## Work item
The required result is every line of the records that includes "Given".

((

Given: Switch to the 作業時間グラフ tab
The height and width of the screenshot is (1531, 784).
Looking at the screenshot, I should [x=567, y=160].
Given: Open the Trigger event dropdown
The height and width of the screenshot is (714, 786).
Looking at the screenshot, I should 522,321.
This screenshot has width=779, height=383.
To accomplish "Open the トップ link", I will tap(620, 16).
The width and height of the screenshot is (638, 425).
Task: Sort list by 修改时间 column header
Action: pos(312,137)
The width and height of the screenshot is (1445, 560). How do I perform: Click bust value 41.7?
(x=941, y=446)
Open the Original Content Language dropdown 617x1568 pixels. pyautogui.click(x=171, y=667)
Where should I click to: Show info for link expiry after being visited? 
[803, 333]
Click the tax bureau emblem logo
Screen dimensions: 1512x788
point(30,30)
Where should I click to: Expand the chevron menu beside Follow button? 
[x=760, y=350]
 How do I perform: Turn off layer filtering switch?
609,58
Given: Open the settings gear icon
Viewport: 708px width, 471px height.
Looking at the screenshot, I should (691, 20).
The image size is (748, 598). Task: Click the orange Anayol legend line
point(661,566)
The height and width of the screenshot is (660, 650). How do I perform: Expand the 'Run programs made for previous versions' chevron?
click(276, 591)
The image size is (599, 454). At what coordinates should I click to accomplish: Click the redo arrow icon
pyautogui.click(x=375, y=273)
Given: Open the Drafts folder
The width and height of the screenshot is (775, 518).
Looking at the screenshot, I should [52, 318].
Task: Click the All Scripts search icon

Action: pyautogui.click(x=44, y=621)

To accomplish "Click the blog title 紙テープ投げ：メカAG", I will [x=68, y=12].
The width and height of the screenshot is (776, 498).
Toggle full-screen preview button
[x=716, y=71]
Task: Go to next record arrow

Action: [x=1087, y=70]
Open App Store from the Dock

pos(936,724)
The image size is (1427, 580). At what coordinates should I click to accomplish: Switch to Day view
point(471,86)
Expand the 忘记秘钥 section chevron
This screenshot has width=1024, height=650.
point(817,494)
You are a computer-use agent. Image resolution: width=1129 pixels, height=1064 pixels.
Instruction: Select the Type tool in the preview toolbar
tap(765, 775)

))

## Solved problem
Given: Switch to the 作業時間グラフ tab
Given: Open the Trigger event dropdown
Given: Open the settings gear icon
Given: Open the Drafts folder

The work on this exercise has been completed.